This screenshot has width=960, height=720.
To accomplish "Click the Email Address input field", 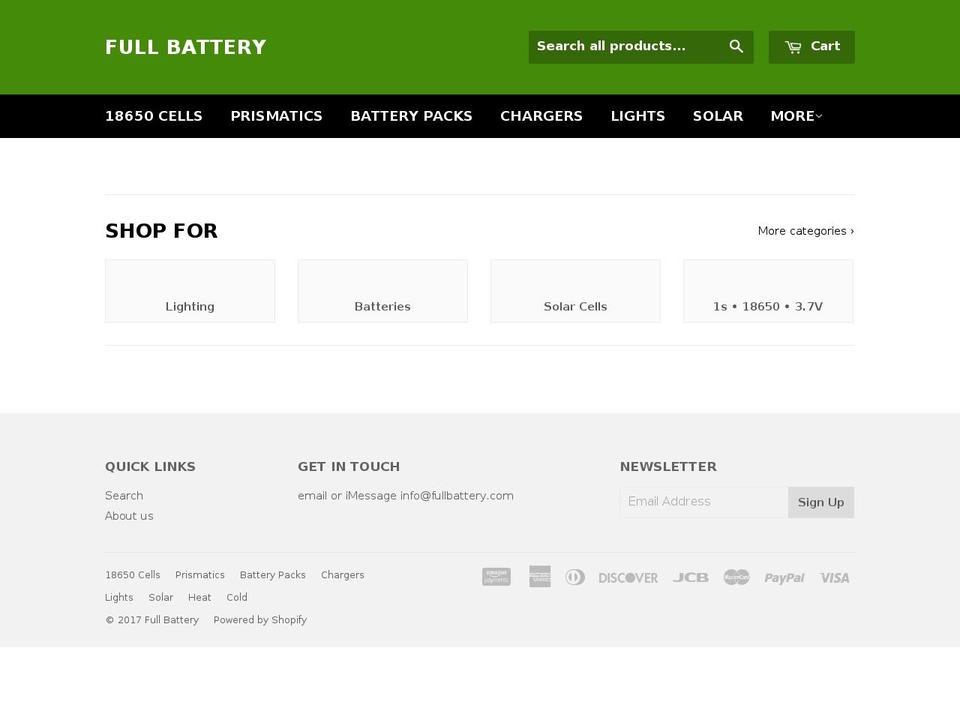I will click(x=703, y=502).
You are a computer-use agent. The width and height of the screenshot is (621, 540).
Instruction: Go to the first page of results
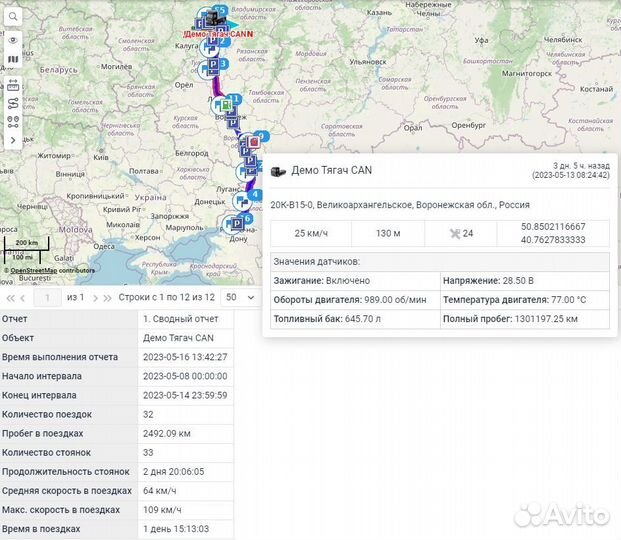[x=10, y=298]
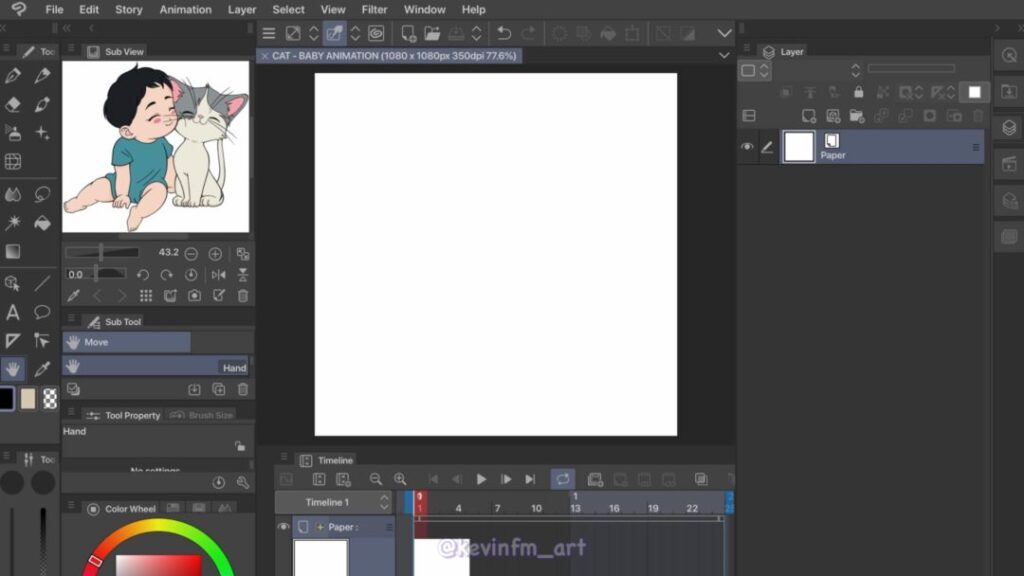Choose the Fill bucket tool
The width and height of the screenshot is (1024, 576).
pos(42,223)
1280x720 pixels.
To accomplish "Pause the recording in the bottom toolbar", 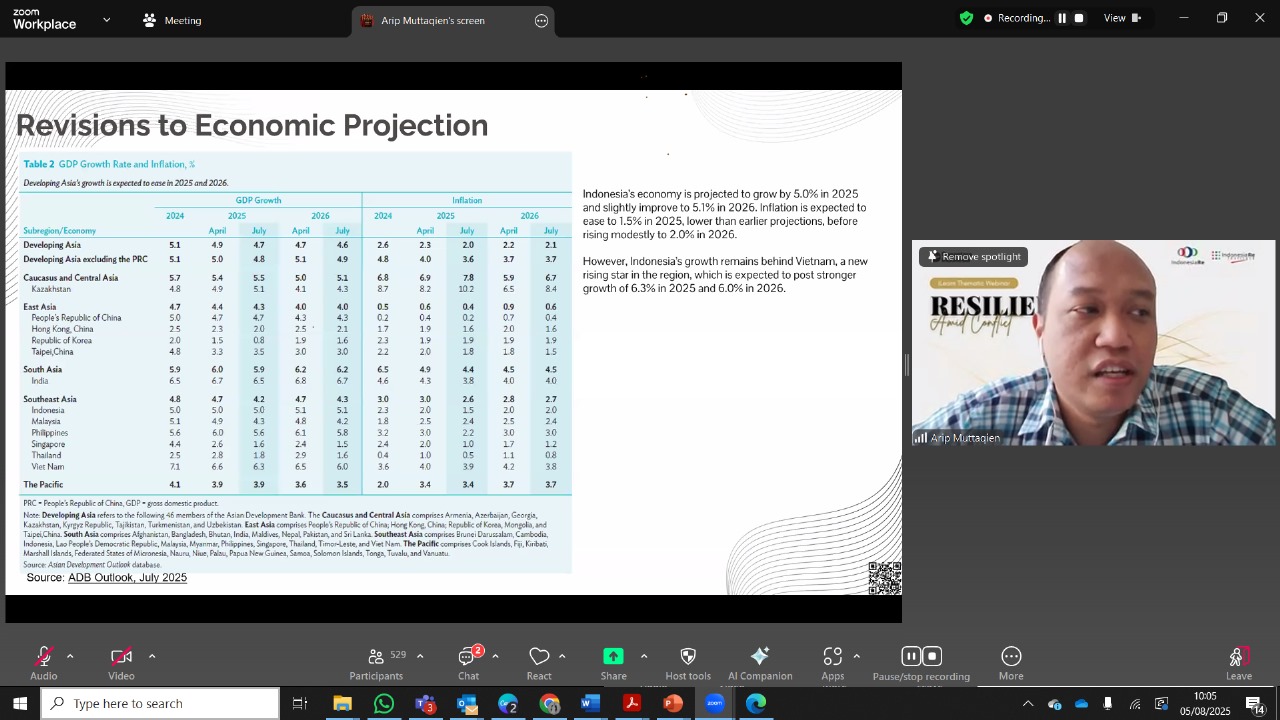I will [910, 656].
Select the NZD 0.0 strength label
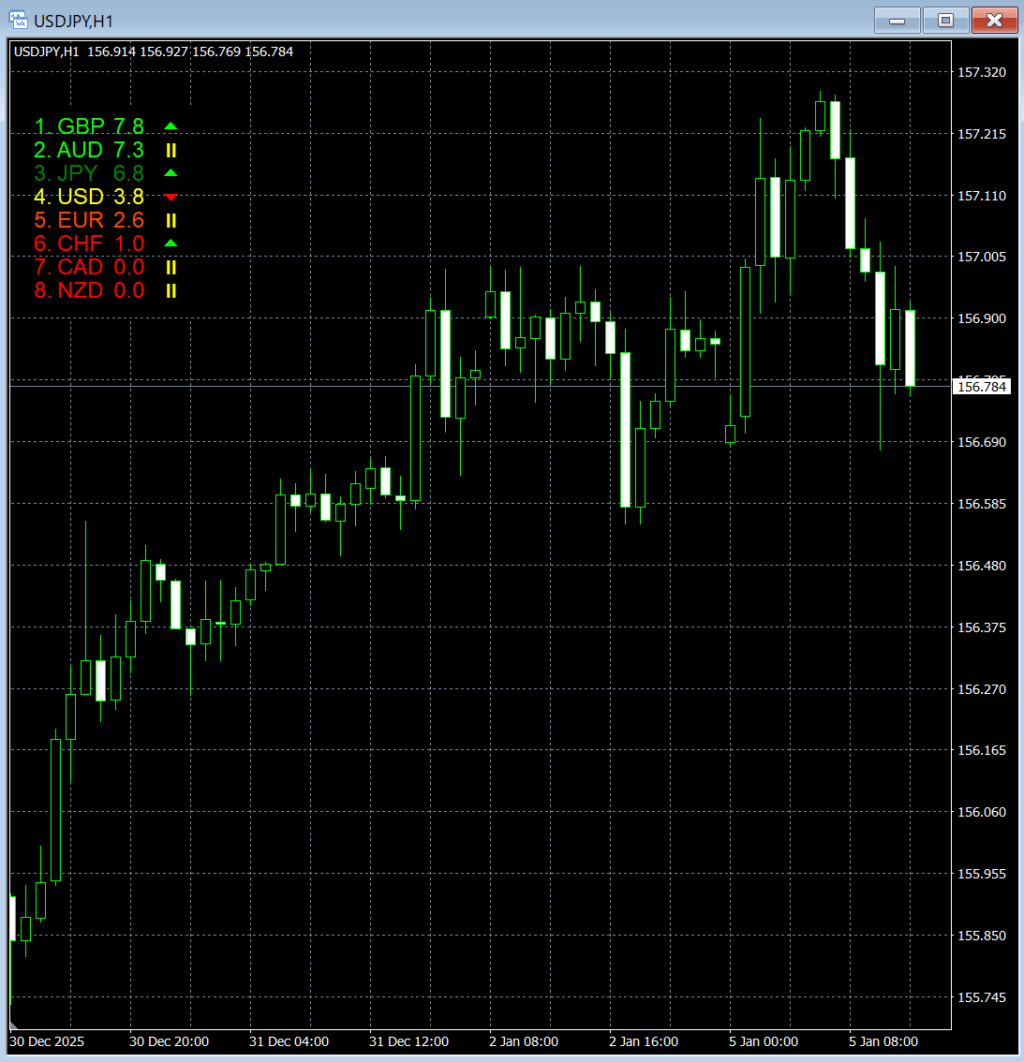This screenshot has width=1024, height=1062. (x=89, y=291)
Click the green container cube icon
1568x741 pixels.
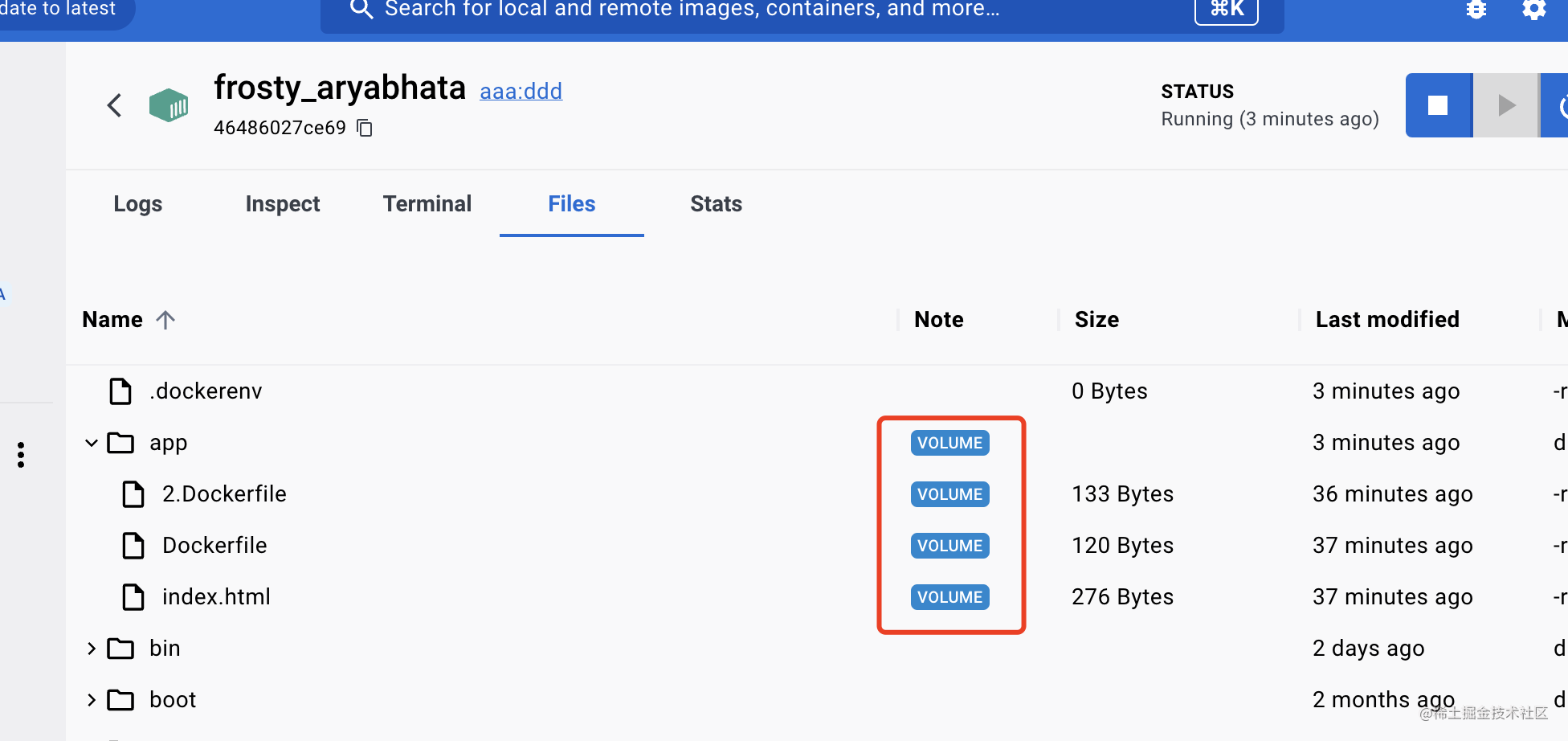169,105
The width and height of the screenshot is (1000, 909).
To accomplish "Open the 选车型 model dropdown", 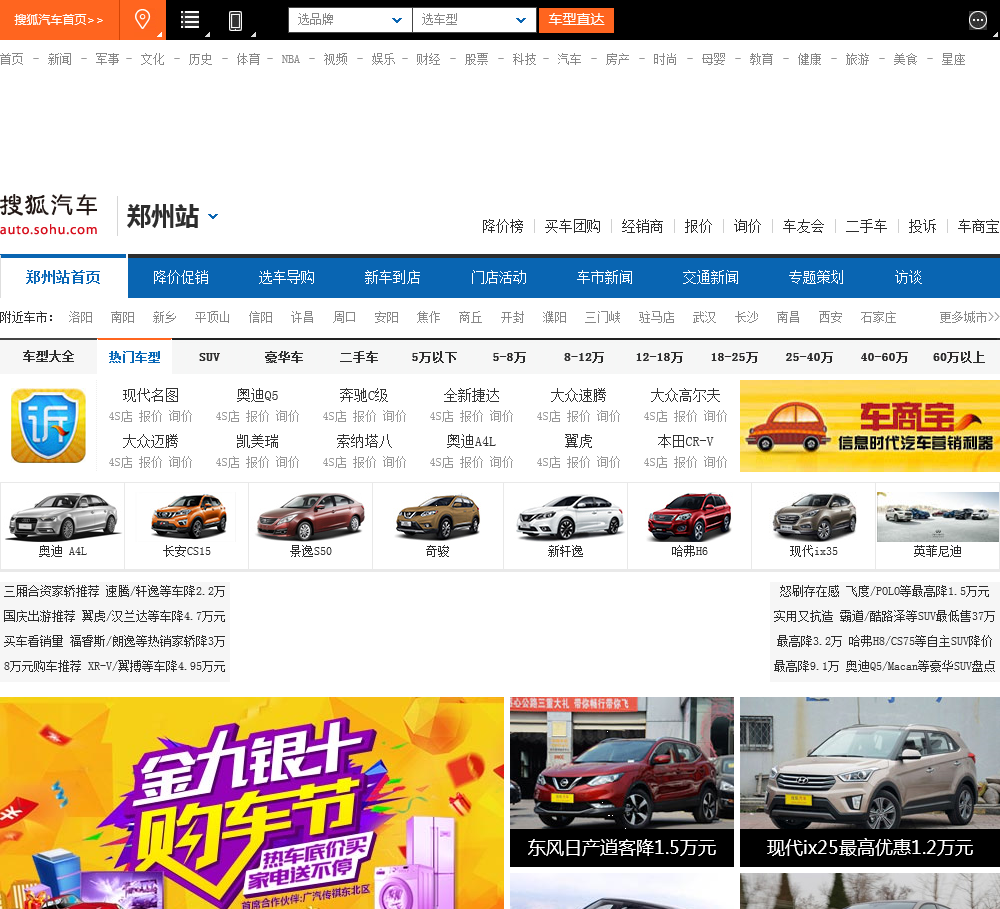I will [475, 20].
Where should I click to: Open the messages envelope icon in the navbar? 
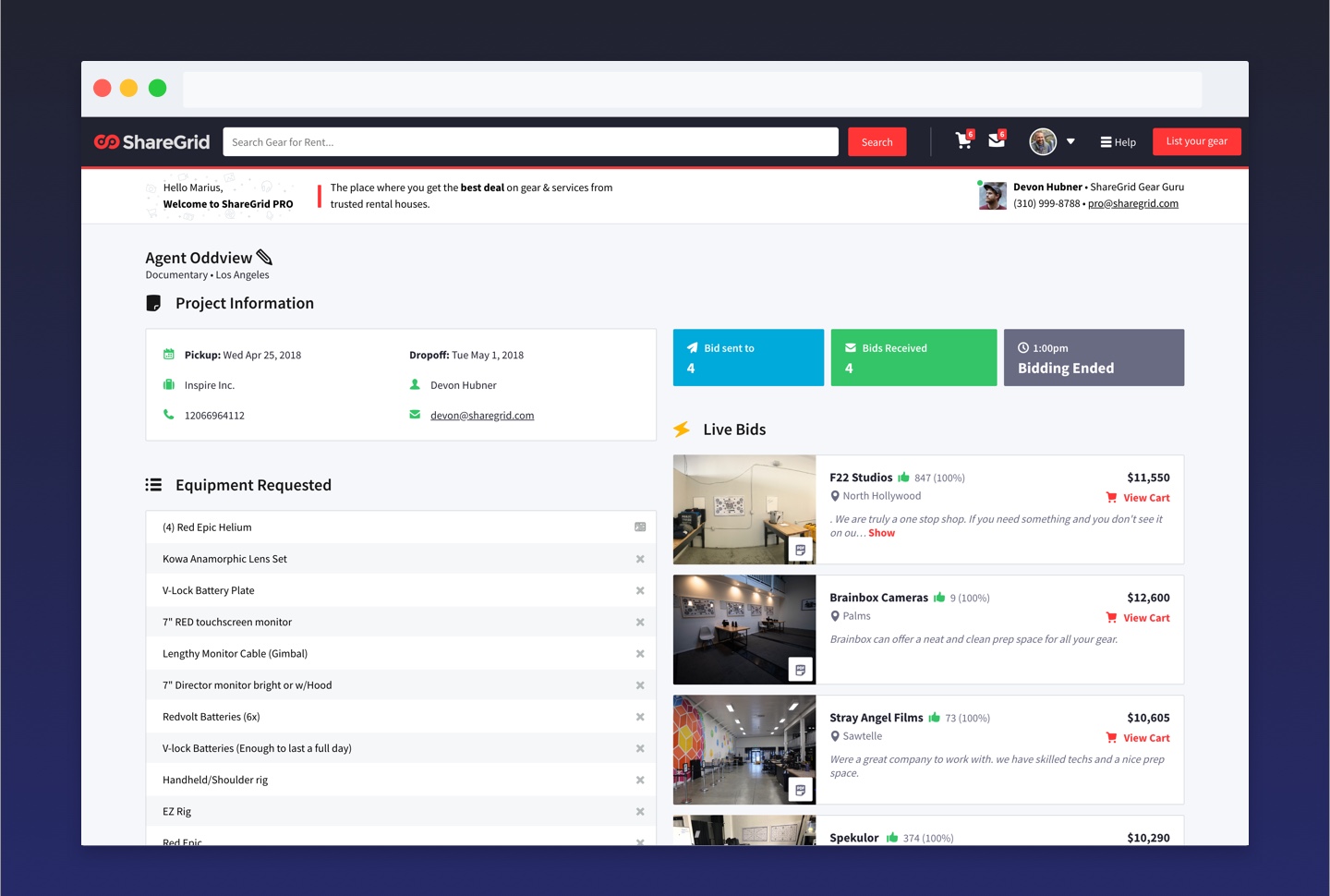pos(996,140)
· · · ·
◆ What you will do ◆
Render the records as a Markdown table with the columns Row and Line. Begin at the line that has "Where should I", stop at the end of the records, skip blank lines, and leave the pictures out.

◆ The result ◆
| Row | Line |
|---|---|
| 1 | Where should I click to: Open the messages envelope icon in the navbar?  |
| 2 | pos(996,140) |